Sniffing Time

Sniffing the hyperbolic vapors of time. Time isn't always on our side. Sometimes it's on our knuckles, or running down our chins like the brown tobacco juice the sisters spat across the room when we were small. Having reached the age of enlightenment, the concept of time as a roving entity becomes easier to swallow, and in fact mixes nicely with the snifter of vapid hyperbole we've come to rely on as a tonic, now that Pappy's gaze is clear again.

On the face of it, time's predilection for attaching itself to the undercarriages of automobiles and perambulators seems ample justification for the additional expense of undercoating, but no such protection existed during the Prenuptial Era.
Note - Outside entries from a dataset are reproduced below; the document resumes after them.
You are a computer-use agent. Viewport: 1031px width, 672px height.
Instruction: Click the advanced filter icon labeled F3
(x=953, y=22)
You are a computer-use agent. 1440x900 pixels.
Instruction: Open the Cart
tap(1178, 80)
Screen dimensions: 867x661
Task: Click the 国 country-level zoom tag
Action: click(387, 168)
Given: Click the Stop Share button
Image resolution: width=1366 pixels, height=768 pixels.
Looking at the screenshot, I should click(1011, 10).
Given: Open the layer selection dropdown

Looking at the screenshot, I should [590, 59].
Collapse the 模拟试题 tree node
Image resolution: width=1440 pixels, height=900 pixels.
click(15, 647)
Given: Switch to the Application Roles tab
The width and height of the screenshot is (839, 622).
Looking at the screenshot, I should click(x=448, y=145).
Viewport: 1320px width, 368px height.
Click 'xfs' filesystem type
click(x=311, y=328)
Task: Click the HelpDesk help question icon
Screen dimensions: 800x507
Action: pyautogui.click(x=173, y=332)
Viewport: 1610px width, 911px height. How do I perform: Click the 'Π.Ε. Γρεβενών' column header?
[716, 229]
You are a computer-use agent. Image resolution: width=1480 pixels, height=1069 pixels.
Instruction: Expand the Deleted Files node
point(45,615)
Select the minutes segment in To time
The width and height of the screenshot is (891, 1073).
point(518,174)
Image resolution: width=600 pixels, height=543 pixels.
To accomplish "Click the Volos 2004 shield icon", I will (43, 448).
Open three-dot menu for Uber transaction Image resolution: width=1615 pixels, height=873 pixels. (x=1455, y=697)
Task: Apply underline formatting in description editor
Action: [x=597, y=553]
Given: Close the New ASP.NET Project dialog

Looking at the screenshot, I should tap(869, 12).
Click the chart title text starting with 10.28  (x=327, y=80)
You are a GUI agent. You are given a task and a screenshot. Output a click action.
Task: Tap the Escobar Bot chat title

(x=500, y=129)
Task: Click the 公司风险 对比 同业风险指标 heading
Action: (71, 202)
In that day, invention was the mother of necessity, and all the time in the world couldn't have prevented my father from carrying your mother over the threshold and into the garage, where the timing belts were kept. There, the Hemi's lullaby soothed the salvaged beast, while unwatched tachometers turned quarts to picoliters, and thence to billowing clouds of smoke as metal met metal insufficiently lubricated by the oil pump left on the workbench when the lunch bell rang.

By and by, the worms of time learned to leverage boredom, leaving their holes strewn roundabout and yon, over and then under every corner of the small blue marble you call home. Not that phoning home is the panacea it once was, before technology riddled the landscape with high-frequency shadows too dark to permit even the single bar required for rudimentary conversation over a beer. Bar none, the knuckled sandwich extract we enjoy at day's end has congealed, leaving us exposed to the screeching and cawing of birds on the wing, in the tunnels, and under the wheels of progress that roll between the here and now and the now and then, wherever fine timepieces are sold.



  1. Oh my twofold god. You just scrambled my mind, and I love it.

  2. The highest possible compliment! Thanks, Craig!

  3. Jeff,

    I came across this quote from a Bulgarian poet, Shakir-Tash and thought of this post:

    The speed of light
    depends on
    how fast the dark is
    carrying it.

  4. Or perhaps pushing it, in, say, a perambulator? What is the speed of dark, I wonder . . .

  5. Anonymous10:13 PM UTC

    It is either the slowest possible phenomenon, in fact not moving at all, since it is everywhere, or it is very, very fast. Ye gods.

  6. Yes. It is to boggle, mindwise.